Word by word and line by line, write out all of the records.

======== Records provided ========

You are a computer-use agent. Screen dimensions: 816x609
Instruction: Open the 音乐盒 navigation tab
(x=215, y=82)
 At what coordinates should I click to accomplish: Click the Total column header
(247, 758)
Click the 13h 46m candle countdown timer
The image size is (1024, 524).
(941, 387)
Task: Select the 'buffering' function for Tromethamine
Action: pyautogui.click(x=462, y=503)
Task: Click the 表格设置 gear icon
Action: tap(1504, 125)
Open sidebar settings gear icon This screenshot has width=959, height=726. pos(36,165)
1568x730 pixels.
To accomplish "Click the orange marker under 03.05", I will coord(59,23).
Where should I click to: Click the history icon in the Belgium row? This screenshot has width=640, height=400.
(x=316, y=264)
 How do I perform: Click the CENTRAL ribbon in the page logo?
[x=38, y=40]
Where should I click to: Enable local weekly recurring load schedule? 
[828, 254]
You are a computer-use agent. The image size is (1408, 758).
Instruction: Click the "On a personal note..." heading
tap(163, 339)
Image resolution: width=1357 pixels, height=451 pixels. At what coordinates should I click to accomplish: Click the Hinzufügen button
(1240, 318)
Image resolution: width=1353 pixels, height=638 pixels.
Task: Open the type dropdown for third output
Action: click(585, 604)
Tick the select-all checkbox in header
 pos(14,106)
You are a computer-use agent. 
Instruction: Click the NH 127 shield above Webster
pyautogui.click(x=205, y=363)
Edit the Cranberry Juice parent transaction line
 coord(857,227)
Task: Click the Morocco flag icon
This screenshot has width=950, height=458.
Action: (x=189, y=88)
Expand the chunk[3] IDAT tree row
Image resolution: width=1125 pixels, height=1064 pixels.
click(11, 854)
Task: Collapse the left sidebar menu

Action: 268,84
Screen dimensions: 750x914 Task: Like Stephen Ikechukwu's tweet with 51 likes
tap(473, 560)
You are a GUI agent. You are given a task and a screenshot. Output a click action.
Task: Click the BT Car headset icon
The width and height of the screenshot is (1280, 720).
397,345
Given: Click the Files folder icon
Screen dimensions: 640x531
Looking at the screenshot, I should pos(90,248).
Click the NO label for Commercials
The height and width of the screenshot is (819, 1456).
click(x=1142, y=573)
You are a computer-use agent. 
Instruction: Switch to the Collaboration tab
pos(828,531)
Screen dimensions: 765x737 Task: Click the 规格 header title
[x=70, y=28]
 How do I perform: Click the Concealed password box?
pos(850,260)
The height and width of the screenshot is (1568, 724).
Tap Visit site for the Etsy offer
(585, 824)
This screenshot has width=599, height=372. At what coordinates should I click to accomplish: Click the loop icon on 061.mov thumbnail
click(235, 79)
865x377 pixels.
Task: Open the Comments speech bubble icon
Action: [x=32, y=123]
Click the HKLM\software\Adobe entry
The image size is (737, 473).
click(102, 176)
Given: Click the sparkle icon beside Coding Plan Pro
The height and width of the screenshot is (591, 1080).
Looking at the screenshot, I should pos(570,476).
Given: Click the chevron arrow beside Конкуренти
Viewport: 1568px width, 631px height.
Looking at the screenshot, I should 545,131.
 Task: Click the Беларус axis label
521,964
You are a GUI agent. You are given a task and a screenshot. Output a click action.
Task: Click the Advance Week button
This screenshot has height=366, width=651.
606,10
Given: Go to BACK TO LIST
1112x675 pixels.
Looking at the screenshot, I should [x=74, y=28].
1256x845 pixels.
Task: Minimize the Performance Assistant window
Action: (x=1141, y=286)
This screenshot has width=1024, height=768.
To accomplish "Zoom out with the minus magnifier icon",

========

◆ Answer for the task
You are a computer-use agent. Screen dimensions: 816x609
Instruction: Open the 音乐盒 navigation tab
(x=215, y=82)
 At what coordinates should I click to accomplish: Click the Total column header
(247, 758)
Click the 13h 46m candle countdown timer
The image size is (1024, 524).
(941, 387)
Task: Select the 'buffering' function for Tromethamine
Action: pyautogui.click(x=462, y=503)
Task: Click the 表格设置 gear icon
Action: tap(1504, 125)
Open sidebar settings gear icon This screenshot has width=959, height=726. pos(36,165)
1568x730 pixels.
To accomplish "Click the orange marker under 03.05", I will coord(59,23).
Where should I click to: Click the history icon in the Belgium row? This screenshot has width=640, height=400.
(x=316, y=264)
 How do I perform: Click the CENTRAL ribbon in the page logo?
[x=38, y=40]
Where should I click to: Enable local weekly recurring load schedule? 
[828, 254]
You are a computer-use agent. The image size is (1408, 758).
Instruction: Click the "On a personal note..." heading
tap(163, 339)
Image resolution: width=1357 pixels, height=451 pixels. At what coordinates should I click to accomplish: Click the Hinzufügen button
(1240, 318)
Image resolution: width=1353 pixels, height=638 pixels.
Task: Open the type dropdown for third output
Action: click(585, 604)
Tick the select-all checkbox in header
 pos(14,106)
You are a computer-use agent. 
Instruction: Click the NH 127 shield above Webster
pyautogui.click(x=205, y=363)
Edit the Cranberry Juice parent transaction line
 coord(857,227)
Task: Click the Morocco flag icon
This screenshot has width=950, height=458.
Action: (x=189, y=88)
Expand the chunk[3] IDAT tree row
Image resolution: width=1125 pixels, height=1064 pixels.
click(11, 854)
Task: Collapse the left sidebar menu

Action: 268,84
Screen dimensions: 750x914 Task: Like Stephen Ikechukwu's tweet with 51 likes
tap(473, 560)
You are a GUI agent. You are given a task and a screenshot. Output a click action.
Task: Click the BT Car headset icon
The width and height of the screenshot is (1280, 720).
397,345
Given: Click the Files folder icon
Screen dimensions: 640x531
Looking at the screenshot, I should pos(90,248).
Click the NO label for Commercials
The height and width of the screenshot is (819, 1456).
click(x=1142, y=573)
You are a computer-use agent. 
Instruction: Switch to the Collaboration tab
pos(828,531)
Screen dimensions: 765x737 Task: Click the 规格 header title
[x=70, y=28]
 How do I perform: Click the Concealed password box?
pos(850,260)
The height and width of the screenshot is (1568, 724).
Tap Visit site for the Etsy offer
(585, 824)
This screenshot has width=599, height=372. At what coordinates should I click to accomplish: Click the loop icon on 061.mov thumbnail
click(235, 79)
865x377 pixels.
Task: Open the Comments speech bubble icon
Action: [x=32, y=123]
Click the HKLM\software\Adobe entry
The image size is (737, 473).
click(102, 176)
Given: Click the sparkle icon beside Coding Plan Pro
The height and width of the screenshot is (591, 1080).
Looking at the screenshot, I should pos(570,476).
Given: Click the chevron arrow beside Конкуренти
Viewport: 1568px width, 631px height.
Looking at the screenshot, I should 545,131.
 Task: Click the Беларус axis label
521,964
You are a GUI agent. You are given a task and a screenshot. Output a click action.
Task: Click the Advance Week button
This screenshot has height=366, width=651.
606,10
Given: Go to BACK TO LIST
1112x675 pixels.
Looking at the screenshot, I should [x=74, y=28].
1256x845 pixels.
Task: Minimize the Performance Assistant window
Action: (x=1141, y=286)
This screenshot has width=1024, height=768.
To accomplish "Zoom out with the minus magnifier icon",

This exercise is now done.